Cabalar Meat Co. and Voodoo Brewery

Two of the menu options at Cabalar Meat Co. are the pork banh mi sandwich and poutine; a glass of Killapilz paired nicely with the sandwich.

It was my first time opening the door, hearing the gentle ding of an entry-alert chime and walking up the short flight of steps to the space shared by Cabalar Meat Co. and Voodoo Brewery in the 300 block of North Queen Street.

I noticed the aroma first, before my feet even hit the first step off the entryway landing. It was the smell of smoke and meat, that of smoke-stuck-on, and a multitude of well-pelliculed meat parts permanently elevated to a place of smoky nirvana.

The room opened up to a handful of thick, butcher-block-sized wood tables, one cold case with grab-and-go drinks like small-batch sodas and kombuchas while another had a variety of prepackaged broths and livers, suet, oxtail and marrow bones.

I ended up purchasing a bag of beef bones and subsequently made bone broth at a fraction of the cost of what it is to buy it already finished. At the risk of me never being able to find beef bones at Cabalar Meat Co. again, I recommend you do the same.

The metal stools in the space are powder blue and have intentional weathering around the edges, and the trash cans are industrial-style, vintage yet full of function.

Some of the tables are intimate, with only two seats, while others are large enough for a small party or for just rubbing elbows with other hungry and thirsty strangers on a busy night. Mounted to the wall above the condiment table is a water tap, something that’s always appreciated, especially at places serving beer.
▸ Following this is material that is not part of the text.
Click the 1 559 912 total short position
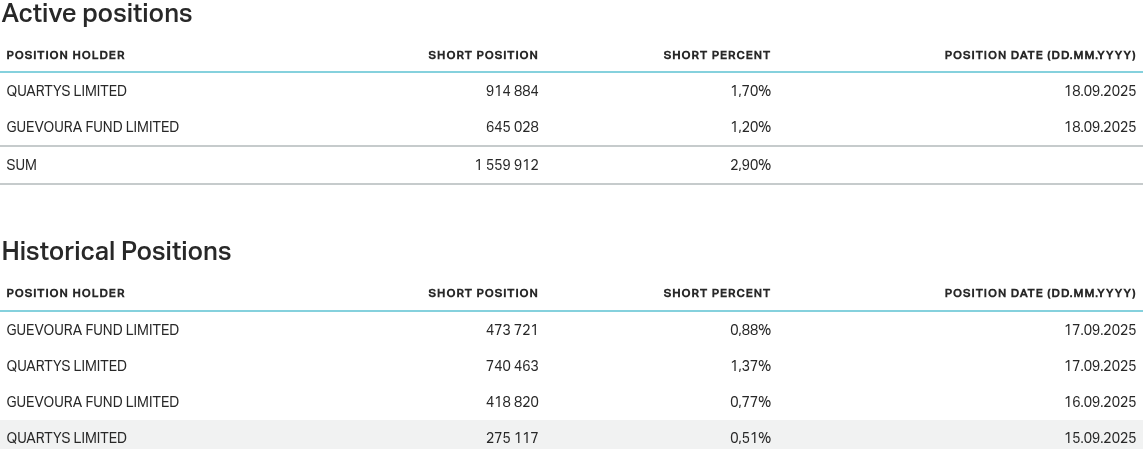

First, you’ll find Cabalar Meat Co. From the entrance you’ll follow the path wending its way around tables to get to the counter. Grab a menu board, take a look at even more meat in the counter-side case and salivate over bone-in pork chops (cut to order), sausages, pork ribs, ground beef and bacon. On display for easy access are various sizes of smoked dog treats of which Stanley, our family’s mountain feist, would tell you were delightful.

The menu offers snacks and sides (the poutine was robust with savory gravy and reminded me of Nova Scotia), burgers (the barbecue bacon my husband chose appeared sloppy in the most satisfying way), sandwiches (my choice was the pork banh mi with an impeccable amount of char siu glaze that messed up my fingers without making the bun soggy), salads (one selection has no meat at all) and even churros with cardamom sugar and dulce de leche for dessert.

Along the aisle leading deeper into the space and toward Voodoo Brewery’s taps and cocktails is bar seating, some along the partitioned wall for Cabalar Meat Co.’s work area and others along the expressive windows of the historic Keppel Building. Keeping with the tradition of the building’s former occupants, who rolled cigars and made chocolates, I recognize the beauty in seeing it revived and used once more for handcrafted wares. There’s a sadness in abandoned and unused spaces when faced with the knowledge that there was once life, vitality and vibrancy within those walls. To see a building transformed and repurposed is a boon to the community.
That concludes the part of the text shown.